Anche una nota dell’editore in apertura del libro spiega un dettaglio storico che sarà un avvenimento importante nella trama del romanzo: nel 1938, in una Helsinki che si preparava ad ospitare i giochi olimpici del 1940, il 21 giugno si correvano i cento metri che dovevano designare il campione nazionale. Non ci sono dubbi sul vincitore, una fotografia lo mostra chiaramente. Abraham Tokazier tagliò il traguardo per primo. Eppure i giudici lo classificarono quarto, paradossalmente dopo l’atleta che la foto mostra nettamente più indietro. Non ci sono dubbi neppure sulla motivazione di un’attribuzione così ingiusta (‘la giustizia è un privilegio’, dirà Matilda ad un certo punto): Abraham Tokazier era ebreo e non si poteva rischiare di offendere gli amici tedeschi.
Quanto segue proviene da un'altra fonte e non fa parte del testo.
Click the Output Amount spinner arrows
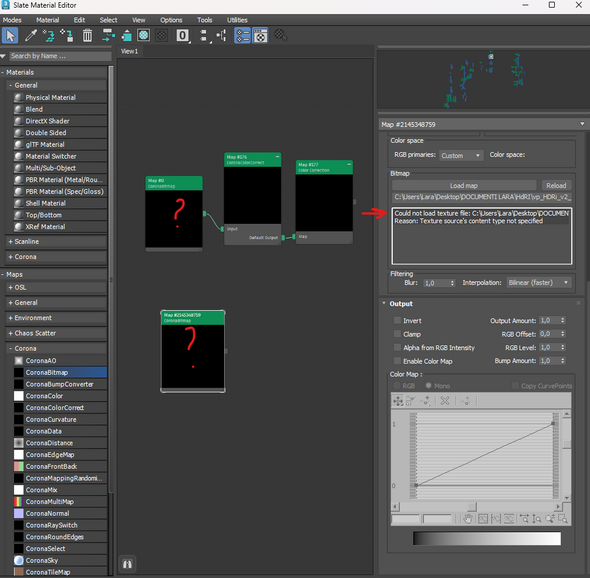 (x=563, y=320)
Miraggio 1938 è un bellissimo romanzo che rievoca i sogni, le speranze e, soprattutto, le illusioni di un anno cruciale del secolo breve. I personaggi infelici cercano un riscatto, mentre il terreno sotto i loro piedi sta crollando. Alla fine, Thune, ancora più solo di quanto non lo fosse stato prima, sarà colto nella sua intima tragedia, ma avrà la forza di riflettere, di pensare con la sensibilità che lo contraddistingue: «Rimase lì nella mattina di novembre gelida e trasparente come ghiaccio e pensò che il mondo che conosceva e per il quale aveva nutrito tante speranze si era dissolto nel nulla: forse non c’era mai stato?».